Article 3 — Des Capacités
La première responsabilité du Je et du Nous devant une question sans réponse est de reconnaître les capacités qui leur manquent et de créer les conditions de leur acquisition.
Article 4 — De la Découverte
Chacun doit pouvoir reconnaître ce qu’il perçoit, ce qu’il porte, ce qu’il sait et ce qu’il doit encore apprendre.
Article 5 — De la Rencontre
Le Nous naît lorsque plusieurs Je reconnaissent qu’ils ne peuvent porter seuls la question.
Article 6 — De la Diversité
Les différences ne sont pas effacées. Elles deviennent les conditions de la complémentarité.
Article 7 — De la Conscience collective
Le Nous doit pouvoir percevoir ses effets, interroger ses finalités, formuler une intention et répondre de sa direction.
Article 8 — De la Responsabilité
Nous ne garantissons pas la réponse. Nous prenons soin des conditions qui rendent son émergence possible.
Article 9 — De la Non-capture
Aucun individu, groupe, financeur, outil ou institution ne peut s’approprier le Nous ou réduire l’œuvre à son intérêt particulier.
Article 10 — De l’Apprentissage
Toute action produit une connaissance. Toute erreur peut devenir une ressource lorsqu’elle est documentée, partagée et intégrée.
Article 11 — De l’Œuvre
L’œuvre devient une contribution au vivant, au territoire et au patrimoine commun.
Article 12 — De la Transmission
Nous transmettons ce qui a été créé, mais aussi les conditions, les erreurs et les apprentissages qui l’ont rendu possible.
13. Les œuvres cherchent leurs humains
Certaines œuvres sont déjà visibles. D’autres cherchent encore leurs porteurs. D’autres attendent simplement que les bonnes personnes se rencontrent.

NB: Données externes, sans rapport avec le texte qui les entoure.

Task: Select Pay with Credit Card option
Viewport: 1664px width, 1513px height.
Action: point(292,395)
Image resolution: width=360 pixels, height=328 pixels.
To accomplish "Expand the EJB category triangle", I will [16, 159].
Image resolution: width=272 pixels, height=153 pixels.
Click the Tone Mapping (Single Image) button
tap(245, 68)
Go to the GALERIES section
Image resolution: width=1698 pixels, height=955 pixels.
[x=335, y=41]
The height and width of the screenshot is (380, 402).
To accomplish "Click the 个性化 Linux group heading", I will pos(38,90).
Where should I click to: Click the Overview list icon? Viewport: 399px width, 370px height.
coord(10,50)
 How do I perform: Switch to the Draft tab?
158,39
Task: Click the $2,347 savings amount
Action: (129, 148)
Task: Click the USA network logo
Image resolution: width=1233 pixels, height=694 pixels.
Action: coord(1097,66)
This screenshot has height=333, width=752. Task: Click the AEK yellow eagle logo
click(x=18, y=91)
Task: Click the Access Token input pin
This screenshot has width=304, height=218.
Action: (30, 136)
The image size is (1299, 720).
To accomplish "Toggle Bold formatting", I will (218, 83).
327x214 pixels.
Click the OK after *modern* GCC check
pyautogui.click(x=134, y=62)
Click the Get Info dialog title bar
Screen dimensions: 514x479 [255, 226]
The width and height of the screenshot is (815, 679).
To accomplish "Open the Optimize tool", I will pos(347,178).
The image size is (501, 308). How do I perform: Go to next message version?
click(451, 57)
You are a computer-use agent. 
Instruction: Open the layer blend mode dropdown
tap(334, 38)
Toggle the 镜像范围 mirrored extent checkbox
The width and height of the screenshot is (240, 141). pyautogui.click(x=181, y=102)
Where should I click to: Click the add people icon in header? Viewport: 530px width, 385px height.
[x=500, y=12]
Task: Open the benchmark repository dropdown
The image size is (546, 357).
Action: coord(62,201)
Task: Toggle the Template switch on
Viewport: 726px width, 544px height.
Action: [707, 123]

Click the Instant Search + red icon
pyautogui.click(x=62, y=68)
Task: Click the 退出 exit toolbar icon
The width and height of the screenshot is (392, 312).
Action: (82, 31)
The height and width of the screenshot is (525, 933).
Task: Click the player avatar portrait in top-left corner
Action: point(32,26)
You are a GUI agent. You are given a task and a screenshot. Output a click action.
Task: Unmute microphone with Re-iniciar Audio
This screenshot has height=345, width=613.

- des questions qui cherchent des porteurs ;
- des personnes qui cherchent des complémentarités ;
- des initiatives qui cherchent des moyens ;
- des territoires qui cherchent des œuvres ;
- des œuvres encore invisibles qui cherchent les conditions de leur naissance.
14. Votre première entrée
Je découvre un artefact
Je l’utilise simplement
J’observe et j’apprends
Je reconnais une question
Je rencontre d’autres Je
L’artefact rencontre une œuvre
Une école du XXIᵉ siècleOn entre à l’École ZEON avec une question, une intuition, une expérience, un désir d’apprendre ou simplement l’envie d’essayer une clé. On y découvre un artefact, on apprend à l’utiliser dans la vie quotidienne, on observe ce qu’il rend possible, puis on rencontre ce que l’on porte et ce qui peut devenir possible avec d’autres.
Cette page n’est pas une conclusion. Elle est une invitation à critiquer, enrichir, expérimenter et coécrire les conditions d’émergence d’œuvres qu’aucun d’entre nous ne peut accomplir seul.